**HOW TO COMPLETE THIS TASK**: Return, exactly and with nothing added, the line with "You are a computer-use" together with all lines after it through the end of the data below. No pictures belong in the copy.
--- AVAILABLE DATA Enclosed Below ---
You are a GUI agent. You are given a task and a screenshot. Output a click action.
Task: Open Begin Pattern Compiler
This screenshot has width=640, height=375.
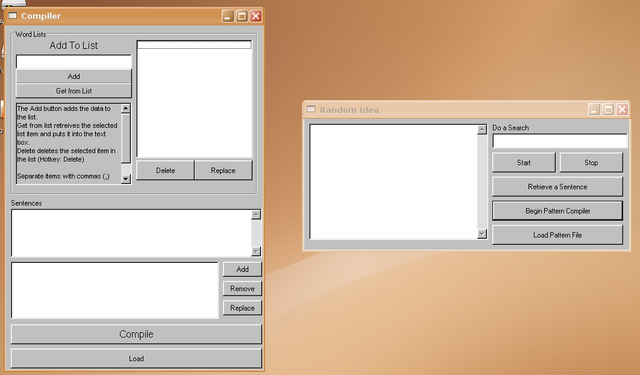click(558, 211)
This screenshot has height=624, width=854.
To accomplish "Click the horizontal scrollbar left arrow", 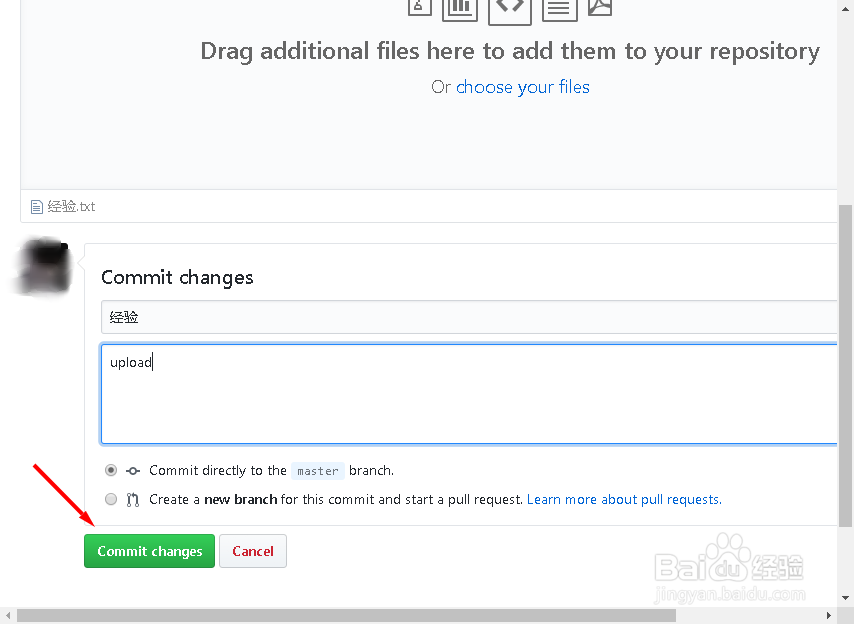I will tap(8, 616).
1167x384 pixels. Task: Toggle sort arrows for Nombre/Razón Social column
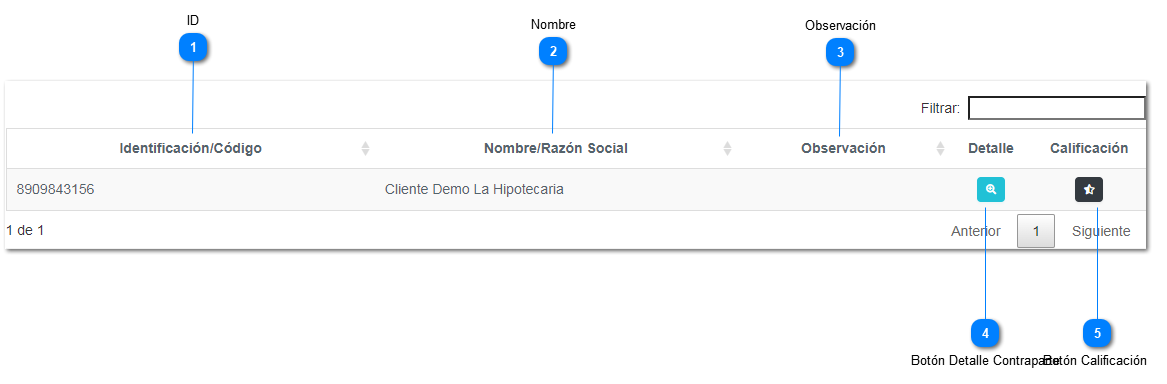pos(727,149)
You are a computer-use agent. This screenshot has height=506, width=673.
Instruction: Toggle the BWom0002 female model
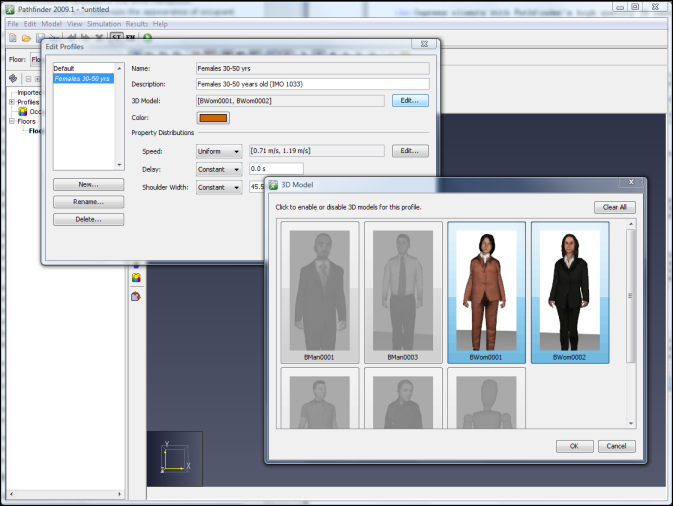pos(567,291)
--- End of Enclosed AVAILABLE DATA ---
**OUTPUT OF THE EXERCISE**:
You are a computer-use agent. This screenshot has height=506, width=673.
Instruction: Toggle the BWom0002 female model
pos(567,291)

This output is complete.